Today I learned how prompt caching actually works under the hood in LLM APIs (Anthropic, OpenAI, Bedrock, etc.), and why it makes long agent loops 5–10× cheaper and noticeably faster.
The problem it solves
In an agent / chat loop, every request to the model looks almost identical to the previous one:
- The same big system prompt (rules, tool descriptions, skills…)
- The same set of tool definitions
- The same history of past user/assistant/tool messages, with only a few new tokens appended at the end
Without caching, the provider has to re-tokenize and run a full attention pre-fill over all of that prefix on every turn. For a 100k-token context, that prefill dominates both cost and latency.
What gets cached: the KV state
When a transformer processes a prompt, it computes a key/value tensor pair for every token in every attention layer.

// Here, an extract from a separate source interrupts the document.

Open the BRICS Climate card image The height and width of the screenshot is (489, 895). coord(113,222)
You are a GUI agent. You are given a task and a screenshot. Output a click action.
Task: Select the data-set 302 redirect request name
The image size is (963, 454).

That KV state is what attention queries against on the next decoded token.
Prompt caching is, mechanically, "save those KV tensors for a prefix on the server, and reuse them next time the same prefix shows up." Output tokens are never cached — only the prompt-side KV state.
The lifecycle
- Mark a cache breakpoint. The client places a
cache_controlmarker (Anthropic) or relies on automatic prefix detection (OpenAI). Everything before the marker is the cacheable prefix. - First request → cache write. The provider hashes the cacheable prefix
(model id + tools + messages + cache key, byte-exact), runs the prefill,
and stores the resulting KV tensors keyed by that hash. You're billed
cache_writetokens, usually a bit more than normal input (~1.25× for Anthropic 5-minute cache, ~2× for the 1-hour "extended" cache). - Next request → cache read. If the new request starts with exactly the
same prefix, the provider looks up the hash, loads the stored KV state,
and only runs fresh compute for the suffix after the last hit. You're
billed
cache_readtokens — often ~10% of the normal input price. - TTL. Entries expire after a TTL (Anthropic: 5 min default, 1 hour opt-in; OpenAI: a few minutes, automatic). Each hit typically refreshes the TTL, so an active session keeps the cache warm.
What invalidates the cache
The hash is over the exact bytes of the prefix. Anything that changes
those bytes forces a fresh cache_write:
- Editing the system prompt (even reordering sentences or adjusting whitespace)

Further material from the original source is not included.